By the third paragraph of the story we get (because it is Politico) the obligatory Trump slam: "Trump repeatedly maligned her city as a crime-infested hell hole, despite statistics to the contrary."
If crime statistics are to the contrary then why would a DC police commander be suspended for cooking the books on those very stats? Even the police union claims the stats were falsified to make it appear as if there were a steep drop in violent crime since last year.
Playing ball on the optics is still her default move. At a hastily-arranged meeting with the city council shortly after Trump’s announcement, the mayor was asked what councilmembers should say about it. According to a participant, she initially advised them to say nothing.
It was unlikely advice for local elected officials. Trump’s action had already drawn apocalyptic criticism from a slew of national Democrats. It would seem strange for city councilmembers to stay mum. Members balked, and the mayor herself wound up holding a press conference where she made clear that she was unhappy about the “unsettling and unprecedented” takeover, reiterating that violent crime is at a 30-year low. But she avoided histrionics, speaking in measured tones and vowing to work with the feds. She didn’t threaten legal action, acknowledging that her city’s unique constitutional status means citizens don’t have the same rights as other Americans.

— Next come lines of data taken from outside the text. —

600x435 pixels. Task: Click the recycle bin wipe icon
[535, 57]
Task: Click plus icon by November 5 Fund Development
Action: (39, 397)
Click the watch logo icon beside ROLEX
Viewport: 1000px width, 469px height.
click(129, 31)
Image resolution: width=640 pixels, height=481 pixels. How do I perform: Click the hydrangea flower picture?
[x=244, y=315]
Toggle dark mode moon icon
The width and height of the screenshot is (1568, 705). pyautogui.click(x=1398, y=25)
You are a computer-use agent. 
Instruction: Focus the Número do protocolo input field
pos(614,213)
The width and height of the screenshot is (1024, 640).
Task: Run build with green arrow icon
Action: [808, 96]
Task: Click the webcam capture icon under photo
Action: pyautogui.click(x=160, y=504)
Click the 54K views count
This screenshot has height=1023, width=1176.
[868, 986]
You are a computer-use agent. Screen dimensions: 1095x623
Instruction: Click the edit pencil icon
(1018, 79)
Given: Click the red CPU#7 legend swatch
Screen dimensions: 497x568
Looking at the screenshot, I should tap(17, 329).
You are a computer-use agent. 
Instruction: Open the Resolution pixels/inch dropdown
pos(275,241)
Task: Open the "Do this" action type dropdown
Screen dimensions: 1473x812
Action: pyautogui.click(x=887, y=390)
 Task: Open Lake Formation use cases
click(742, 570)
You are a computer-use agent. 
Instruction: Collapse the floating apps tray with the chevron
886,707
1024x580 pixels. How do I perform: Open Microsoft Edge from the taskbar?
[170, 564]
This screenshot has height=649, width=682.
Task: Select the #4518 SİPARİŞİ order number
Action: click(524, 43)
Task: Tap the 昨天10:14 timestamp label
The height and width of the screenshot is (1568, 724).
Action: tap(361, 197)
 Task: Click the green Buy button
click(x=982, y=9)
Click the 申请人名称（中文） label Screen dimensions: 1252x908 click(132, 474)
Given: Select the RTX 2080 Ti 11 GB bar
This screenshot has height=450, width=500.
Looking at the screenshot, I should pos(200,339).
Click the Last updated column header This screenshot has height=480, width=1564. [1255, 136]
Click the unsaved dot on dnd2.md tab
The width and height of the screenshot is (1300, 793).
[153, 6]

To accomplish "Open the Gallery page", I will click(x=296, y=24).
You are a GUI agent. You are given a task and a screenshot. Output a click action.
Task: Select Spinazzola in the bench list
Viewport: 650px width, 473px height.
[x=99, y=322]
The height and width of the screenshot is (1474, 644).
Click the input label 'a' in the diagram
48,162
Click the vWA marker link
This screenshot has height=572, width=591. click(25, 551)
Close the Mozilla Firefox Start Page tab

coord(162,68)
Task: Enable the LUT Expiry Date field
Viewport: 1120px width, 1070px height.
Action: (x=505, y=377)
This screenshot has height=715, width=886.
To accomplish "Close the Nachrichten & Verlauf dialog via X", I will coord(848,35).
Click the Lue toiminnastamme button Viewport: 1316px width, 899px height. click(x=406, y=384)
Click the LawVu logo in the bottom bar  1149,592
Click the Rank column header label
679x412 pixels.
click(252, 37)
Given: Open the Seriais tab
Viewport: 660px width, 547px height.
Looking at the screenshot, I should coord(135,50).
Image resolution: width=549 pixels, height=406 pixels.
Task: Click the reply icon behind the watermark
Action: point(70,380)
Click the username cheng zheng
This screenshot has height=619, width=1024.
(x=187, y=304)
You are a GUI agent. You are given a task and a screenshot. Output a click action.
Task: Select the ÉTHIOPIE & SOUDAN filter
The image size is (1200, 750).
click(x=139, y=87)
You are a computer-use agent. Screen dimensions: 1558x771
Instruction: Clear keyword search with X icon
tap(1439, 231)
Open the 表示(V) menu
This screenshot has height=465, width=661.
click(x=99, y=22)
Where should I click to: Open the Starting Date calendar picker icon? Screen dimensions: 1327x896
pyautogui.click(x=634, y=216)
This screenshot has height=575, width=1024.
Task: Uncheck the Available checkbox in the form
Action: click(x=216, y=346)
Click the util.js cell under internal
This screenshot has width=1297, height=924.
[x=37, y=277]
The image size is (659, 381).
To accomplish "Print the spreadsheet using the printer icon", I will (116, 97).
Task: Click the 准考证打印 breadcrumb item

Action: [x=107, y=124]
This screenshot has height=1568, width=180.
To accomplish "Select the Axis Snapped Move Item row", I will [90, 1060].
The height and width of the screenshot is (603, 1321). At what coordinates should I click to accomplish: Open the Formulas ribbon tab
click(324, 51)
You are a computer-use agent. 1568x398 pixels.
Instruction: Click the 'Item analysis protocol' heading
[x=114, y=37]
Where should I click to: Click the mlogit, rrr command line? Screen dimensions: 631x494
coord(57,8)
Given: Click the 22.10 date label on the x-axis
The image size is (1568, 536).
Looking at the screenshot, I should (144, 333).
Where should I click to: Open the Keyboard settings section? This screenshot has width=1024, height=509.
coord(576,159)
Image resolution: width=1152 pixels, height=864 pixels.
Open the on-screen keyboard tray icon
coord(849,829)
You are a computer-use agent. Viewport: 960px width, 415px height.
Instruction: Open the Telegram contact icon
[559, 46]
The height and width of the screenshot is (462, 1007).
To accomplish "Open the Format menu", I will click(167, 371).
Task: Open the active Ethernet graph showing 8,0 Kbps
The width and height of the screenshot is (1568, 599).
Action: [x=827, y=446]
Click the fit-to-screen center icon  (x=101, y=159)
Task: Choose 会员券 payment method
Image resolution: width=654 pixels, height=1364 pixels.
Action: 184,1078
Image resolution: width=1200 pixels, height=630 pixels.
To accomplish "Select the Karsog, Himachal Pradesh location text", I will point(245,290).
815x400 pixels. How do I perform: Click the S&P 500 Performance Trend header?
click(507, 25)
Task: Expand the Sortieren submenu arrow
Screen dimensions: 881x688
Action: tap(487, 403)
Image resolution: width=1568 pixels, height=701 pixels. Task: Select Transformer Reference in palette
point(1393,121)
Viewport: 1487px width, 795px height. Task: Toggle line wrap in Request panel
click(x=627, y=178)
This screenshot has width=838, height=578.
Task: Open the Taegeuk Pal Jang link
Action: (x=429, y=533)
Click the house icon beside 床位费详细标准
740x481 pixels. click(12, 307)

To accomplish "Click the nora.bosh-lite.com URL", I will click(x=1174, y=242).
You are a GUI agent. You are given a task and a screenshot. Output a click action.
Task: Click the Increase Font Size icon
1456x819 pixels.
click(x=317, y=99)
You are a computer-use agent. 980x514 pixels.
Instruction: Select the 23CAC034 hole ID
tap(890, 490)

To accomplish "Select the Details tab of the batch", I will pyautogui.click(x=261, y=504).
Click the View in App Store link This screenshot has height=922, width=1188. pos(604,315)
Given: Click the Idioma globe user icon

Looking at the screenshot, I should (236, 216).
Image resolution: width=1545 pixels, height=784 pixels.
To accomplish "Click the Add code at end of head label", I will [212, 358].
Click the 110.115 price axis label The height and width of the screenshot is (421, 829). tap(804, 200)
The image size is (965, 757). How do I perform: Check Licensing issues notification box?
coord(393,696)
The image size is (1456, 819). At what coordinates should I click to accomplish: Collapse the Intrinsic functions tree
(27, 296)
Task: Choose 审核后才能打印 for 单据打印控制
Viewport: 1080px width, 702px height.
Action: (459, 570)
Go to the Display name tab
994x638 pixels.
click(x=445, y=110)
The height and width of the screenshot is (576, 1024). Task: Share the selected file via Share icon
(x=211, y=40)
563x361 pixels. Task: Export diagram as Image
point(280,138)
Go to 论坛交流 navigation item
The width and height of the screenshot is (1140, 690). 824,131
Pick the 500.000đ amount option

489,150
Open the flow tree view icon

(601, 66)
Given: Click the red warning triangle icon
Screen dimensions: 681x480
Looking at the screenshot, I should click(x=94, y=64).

But wait, the pressure on Bowser to get nastier did get to her:
In a live online constituent meeting Tuesday night, away from national media, she was more forceful in pushing back against falsehoods about Washington, declaring that “we are not 700,000 scumbags and punks” but rather “proud Americans who call D.C. home.” She said she hoped for a Democratic Congress to put a brake on an “authoritarian push.”
But a defense of her city’s image is different from the sort of performative resistance that a lot of blue politicians might opt for. In the same meeting, she referred to the federal officials who just usurped her authority as “partners.”
It sounds like Bowser is avoiding political grandstanding which "a lot of blue politicians might opt for," yet Schaffer seems to treat that as if it were a bad, or at least odd, thing. This was the view he was channeling:
“She’s tried to appease Trump, believing that she is in a different position from any governor or mayor in the country,” said Elissa Silverman, a former councilmember who regularly crossed swords with Bowser in office. “The appeasement approach hasn’t worked. It just hasn’t. There needs to be a change of tone with Trump."
Journalists are going to be hard on Democrats who aren't as vicious as they are.